Perhaps that level gaze saved his life.  The bandit's hand was trembling
on the trigger.  One dead man more or less made no difference to him and
he could rob as easily after shooting as before.  Something told Dick
that, had he weakened for a moment, a bullet would have found lodgment in
his heart.  He braced himself for the strange duel and as he looked, he
saw the savage eyes change into a half-resentful admiration.  It had been
a case of touch and go, but Dick, by sheer nerve had won a brief
reprieve.  Without lowering the revolvers, the bandit called to one of
the scoundrels, of whom twenty stood near by with carbines ready:

"Search him, Pedro," he commanded.

The fellow come forward quickly.  Every movement showed the awe and fear
in which the chief was held.  He went through every pocket with a skill
born of long experience.  Dick's watch and money were taken from him,
and, at a sign from the leader, his coat and shoes were also added to the
loot.

"Now tie him and put him on one of the horses," said the captain, "and
we'll be off.  There may be some more of these accursed Americanos near
by."

In a twinkling a lariat was dragged from the saddlehorn of the broncho,
and Dick's arms were roughly tied behind his back.  The rope cut cruelly
into his flesh, but, with such an undaunted prisoner, they were
determined to take no chances.  Then he was lifted to the saddle and his
feet tied beneath the horse.  A bandit leaped up behind him and grasped
the reins with one hand, while he held Dick with the other.  Not till he
was thus securely trussed and unable to move hand or foot, did the chief
lower the revolvers with which he had kept the prisoner covered.  A sharp
command, a quick vaulting into the saddles, and the guerilla band was off
to its eyrie in the mountains.

Events had passed so rapidly that Dick's brain was in a whirl.  It seemed
as though he were in a frightful dream from which he must presently
awake.  Scarcely ten minutes had wrought this fearful change in his
fortunes.  A quarter of an hour ago he was free, serene, apparently
master of himself and his fate.  Now he was a captive, stripped of money
and goods, tied hand and foot, in the power of a desperate scoundrel,
while every step was carrying him further away from happiness and friends
and life.

For he did not disguise to himself that death probably yawned for him at
the journey's end.  Whatever the whim that had saved his life so far, it
was unlikely to continue.  He tried to figure out why the revolver had
not barked when it had him so surely at its mercy.  It was absurd to
think that this human tiger had been deterred by any scruple.  He was of
the type that revelled in blood, who like a wild beast lusted for the
kill.  Perhaps he had not wanted to leave the evidence of his crime so
close to the victim's friends, whose fury might prompt to bloody revenge.
The noise of the shooting might have brought them like hornets about his
ears.  Or did some idea of ransom, if it could be managed, appeal to his
avarice?  Or, possibly, he might be held as a hostage to be exchanged for
some precious rascal now held by the enemy.  In these last suppositions
there were some glimmerings of hope and Dick drew from them such comfort
as he might; but underneath them all was the grim probability that would
not down that he was probably bound on his last journey.

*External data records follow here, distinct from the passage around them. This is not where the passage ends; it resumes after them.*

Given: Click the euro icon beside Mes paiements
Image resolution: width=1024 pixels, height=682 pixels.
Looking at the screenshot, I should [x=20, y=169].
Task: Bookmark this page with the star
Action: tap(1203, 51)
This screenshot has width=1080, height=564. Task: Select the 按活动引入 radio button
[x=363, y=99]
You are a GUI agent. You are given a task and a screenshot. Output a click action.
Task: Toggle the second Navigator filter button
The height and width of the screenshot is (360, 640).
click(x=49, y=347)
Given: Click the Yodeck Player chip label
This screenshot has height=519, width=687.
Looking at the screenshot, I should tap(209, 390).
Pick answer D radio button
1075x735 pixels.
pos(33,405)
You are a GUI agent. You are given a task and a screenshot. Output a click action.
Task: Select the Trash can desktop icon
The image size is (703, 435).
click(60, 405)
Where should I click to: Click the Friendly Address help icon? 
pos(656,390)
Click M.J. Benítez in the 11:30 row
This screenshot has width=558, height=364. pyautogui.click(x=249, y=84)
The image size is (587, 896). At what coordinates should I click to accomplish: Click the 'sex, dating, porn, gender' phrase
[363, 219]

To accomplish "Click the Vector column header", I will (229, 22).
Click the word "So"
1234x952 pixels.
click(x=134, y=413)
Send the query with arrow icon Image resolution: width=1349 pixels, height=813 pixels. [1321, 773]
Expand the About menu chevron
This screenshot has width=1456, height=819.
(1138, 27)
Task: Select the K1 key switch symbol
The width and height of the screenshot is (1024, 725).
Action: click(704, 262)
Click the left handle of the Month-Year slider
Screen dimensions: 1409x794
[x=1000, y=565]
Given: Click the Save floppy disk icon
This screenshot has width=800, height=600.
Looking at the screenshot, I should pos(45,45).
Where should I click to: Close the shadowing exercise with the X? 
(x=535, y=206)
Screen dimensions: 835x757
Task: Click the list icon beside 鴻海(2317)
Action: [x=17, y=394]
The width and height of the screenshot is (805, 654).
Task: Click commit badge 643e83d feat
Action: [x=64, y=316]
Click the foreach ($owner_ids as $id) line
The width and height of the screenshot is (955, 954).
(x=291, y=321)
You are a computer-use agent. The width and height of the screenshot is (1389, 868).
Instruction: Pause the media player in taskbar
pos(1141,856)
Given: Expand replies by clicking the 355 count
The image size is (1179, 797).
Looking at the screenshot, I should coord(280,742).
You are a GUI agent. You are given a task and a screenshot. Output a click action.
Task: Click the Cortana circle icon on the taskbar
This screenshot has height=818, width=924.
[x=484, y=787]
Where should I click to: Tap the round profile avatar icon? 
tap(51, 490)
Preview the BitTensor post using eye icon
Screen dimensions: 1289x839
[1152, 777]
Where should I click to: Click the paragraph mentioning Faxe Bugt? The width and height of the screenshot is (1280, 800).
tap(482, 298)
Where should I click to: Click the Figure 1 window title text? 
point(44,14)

His tortured thoughts turned back to Bert and Tom.  He could see them now
in his mind's eye, chatting and laughing on the edge of the ravine, while
the men shored up the tottering trestle.  Presently they would turn back
and idly wonder what had become of Dick.  A little longer and their
wonder would change into a certain uneasiness.  Still they would not
permit themselves to think for a moment that anything could have happened
to him.  They would guess that he might be in the smoker or the buffet
and would saunter leisurely through the various cars.  Only then when
they failed to find him would they become seriously alarmed.  And he
could see the look of fierce determination and deadly resolution that
would leap to their eyes when they realized that he must have met with
disaster.

For they would come after him.  He had no doubt of that.  Some time, some
way, they would come upon him, dead or alive, unless their own lives were
lost in the effort.  He knew that they would stick to the trail like
bloodhounds and never falter for an instant.  They had faced too many
perils together to quail at this supreme test when his life was at stake.
Dear old Bert!  Good old Tom!  His heart warmed at the thought of them
and a mist came over his eyes.

But what chance did they have of finding him?  They were in a strange
land where even the language was unknown to them, and where the natives
looked with suspicion on everything American.  The country through which
they were passing was of the wildest kind, and the hard sunbaked trail
left little trace.  The woods were thick and at times his captors had to
use their machetes to cut a way through the dense under growth.  In
places where streams were met, they walked their horses through the water
to confuse the trail still further.  They were evidently familiar with
every foot of ground, and no doubt their camp had been located in some
place where it would be practically impossible for pursuers ta come upon
them without abundant warning.  The chances of success were so remote as
to be well nigh hopeless.  There was no use in deluding himself, and Dick
pulled himself together and resolutely faced the probability of death.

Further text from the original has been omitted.